Start of Recorded data

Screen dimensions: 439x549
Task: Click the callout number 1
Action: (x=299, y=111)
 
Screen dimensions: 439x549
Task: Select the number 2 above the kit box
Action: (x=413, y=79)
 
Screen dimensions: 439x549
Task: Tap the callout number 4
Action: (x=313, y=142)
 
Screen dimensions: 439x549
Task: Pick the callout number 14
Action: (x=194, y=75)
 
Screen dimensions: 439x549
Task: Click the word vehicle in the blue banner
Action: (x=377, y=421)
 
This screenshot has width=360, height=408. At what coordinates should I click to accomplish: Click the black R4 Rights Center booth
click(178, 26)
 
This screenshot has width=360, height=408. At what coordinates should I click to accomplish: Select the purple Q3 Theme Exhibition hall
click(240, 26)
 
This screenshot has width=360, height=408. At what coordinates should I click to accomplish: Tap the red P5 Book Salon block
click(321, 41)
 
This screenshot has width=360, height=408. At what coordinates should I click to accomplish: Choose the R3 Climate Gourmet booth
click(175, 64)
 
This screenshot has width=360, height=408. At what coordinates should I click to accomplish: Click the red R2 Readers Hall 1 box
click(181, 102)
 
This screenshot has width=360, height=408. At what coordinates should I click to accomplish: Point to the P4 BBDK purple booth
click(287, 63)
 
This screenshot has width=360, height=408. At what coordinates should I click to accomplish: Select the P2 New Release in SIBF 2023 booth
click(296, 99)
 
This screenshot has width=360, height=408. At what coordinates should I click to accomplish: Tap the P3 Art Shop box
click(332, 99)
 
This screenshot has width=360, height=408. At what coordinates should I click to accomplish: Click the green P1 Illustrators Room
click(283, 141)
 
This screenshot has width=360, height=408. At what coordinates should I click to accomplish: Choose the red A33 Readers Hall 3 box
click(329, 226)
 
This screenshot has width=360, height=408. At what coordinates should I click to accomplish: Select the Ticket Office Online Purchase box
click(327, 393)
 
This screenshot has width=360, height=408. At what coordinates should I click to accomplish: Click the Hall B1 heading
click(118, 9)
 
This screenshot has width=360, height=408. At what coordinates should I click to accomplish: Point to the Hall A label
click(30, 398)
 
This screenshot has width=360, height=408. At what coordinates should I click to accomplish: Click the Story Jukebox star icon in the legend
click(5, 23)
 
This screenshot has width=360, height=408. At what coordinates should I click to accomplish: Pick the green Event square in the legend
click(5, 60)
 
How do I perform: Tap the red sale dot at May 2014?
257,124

End of Recorded data
Start of Recorded data

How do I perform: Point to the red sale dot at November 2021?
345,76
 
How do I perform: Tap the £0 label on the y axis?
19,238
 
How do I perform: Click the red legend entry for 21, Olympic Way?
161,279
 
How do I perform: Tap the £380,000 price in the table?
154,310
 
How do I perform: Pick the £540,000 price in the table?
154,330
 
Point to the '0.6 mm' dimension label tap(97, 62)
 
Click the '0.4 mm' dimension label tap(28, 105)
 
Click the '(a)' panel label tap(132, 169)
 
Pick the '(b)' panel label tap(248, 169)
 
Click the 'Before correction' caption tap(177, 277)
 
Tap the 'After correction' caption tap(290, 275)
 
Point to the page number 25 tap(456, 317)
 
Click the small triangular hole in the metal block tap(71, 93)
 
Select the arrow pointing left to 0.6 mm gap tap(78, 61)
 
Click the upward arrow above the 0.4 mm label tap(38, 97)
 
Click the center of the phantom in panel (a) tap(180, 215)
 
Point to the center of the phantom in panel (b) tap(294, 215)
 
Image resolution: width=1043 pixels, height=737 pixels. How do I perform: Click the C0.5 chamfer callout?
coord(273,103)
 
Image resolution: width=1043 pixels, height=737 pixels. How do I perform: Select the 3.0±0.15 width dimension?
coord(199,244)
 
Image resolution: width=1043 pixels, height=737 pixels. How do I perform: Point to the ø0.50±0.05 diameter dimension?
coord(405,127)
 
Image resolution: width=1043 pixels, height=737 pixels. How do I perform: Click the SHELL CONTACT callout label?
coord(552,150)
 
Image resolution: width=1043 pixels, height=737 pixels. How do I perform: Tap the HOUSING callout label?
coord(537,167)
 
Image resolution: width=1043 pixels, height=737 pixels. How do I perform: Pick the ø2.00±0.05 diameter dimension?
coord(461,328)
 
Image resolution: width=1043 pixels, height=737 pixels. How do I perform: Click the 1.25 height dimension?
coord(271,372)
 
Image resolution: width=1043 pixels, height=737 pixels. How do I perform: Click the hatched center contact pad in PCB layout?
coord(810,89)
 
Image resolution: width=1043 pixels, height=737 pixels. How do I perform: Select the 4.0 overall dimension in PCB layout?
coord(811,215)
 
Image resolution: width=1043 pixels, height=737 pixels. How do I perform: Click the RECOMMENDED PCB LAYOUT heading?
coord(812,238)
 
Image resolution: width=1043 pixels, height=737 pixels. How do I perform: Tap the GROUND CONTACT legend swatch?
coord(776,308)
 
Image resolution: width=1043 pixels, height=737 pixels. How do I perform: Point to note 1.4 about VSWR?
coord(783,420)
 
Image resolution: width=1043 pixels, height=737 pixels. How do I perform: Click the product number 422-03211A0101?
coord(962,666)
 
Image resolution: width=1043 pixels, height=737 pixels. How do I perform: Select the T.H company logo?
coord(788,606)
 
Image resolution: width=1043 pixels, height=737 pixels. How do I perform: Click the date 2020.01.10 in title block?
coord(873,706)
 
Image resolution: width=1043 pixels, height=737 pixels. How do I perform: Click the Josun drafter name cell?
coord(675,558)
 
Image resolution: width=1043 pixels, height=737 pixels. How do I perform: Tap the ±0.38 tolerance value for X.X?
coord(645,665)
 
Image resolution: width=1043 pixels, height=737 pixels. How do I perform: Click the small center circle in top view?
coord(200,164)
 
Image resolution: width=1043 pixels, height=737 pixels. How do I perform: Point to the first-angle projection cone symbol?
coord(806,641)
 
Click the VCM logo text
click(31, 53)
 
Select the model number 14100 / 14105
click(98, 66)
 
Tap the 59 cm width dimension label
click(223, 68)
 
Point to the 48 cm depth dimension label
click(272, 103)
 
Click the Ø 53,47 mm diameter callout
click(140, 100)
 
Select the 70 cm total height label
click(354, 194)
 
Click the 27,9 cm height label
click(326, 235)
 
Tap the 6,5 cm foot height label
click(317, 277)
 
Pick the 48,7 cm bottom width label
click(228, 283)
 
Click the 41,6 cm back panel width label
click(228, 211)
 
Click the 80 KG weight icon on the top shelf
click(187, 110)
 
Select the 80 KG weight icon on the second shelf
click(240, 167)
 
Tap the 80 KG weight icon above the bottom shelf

End of Recorded data

Rewrite the items starting at the line containing "Select the arrow" and ending at the line containing "coord(405,127)", replacing "phantom" with "specimen" and leaving everything else unchanged. Reproduce only that span.

» **Exercise response**
Select the arrow pointing left to 0.6 mm gap tap(78, 61)
 
Click the upward arrow above the 0.4 mm label tap(38, 97)
 
Click the center of the specimen in panel (a) tap(180, 215)
 
Point to the center of the specimen in panel (b) tap(294, 215)
 
Image resolution: width=1043 pixels, height=737 pixels. How do I perform: Click the C0.5 chamfer callout?
coord(273,103)
 
Image resolution: width=1043 pixels, height=737 pixels. How do I perform: Select the 3.0±0.15 width dimension?
coord(199,244)
 
Image resolution: width=1043 pixels, height=737 pixels. How do I perform: Point to the ø0.50±0.05 diameter dimension?
coord(405,127)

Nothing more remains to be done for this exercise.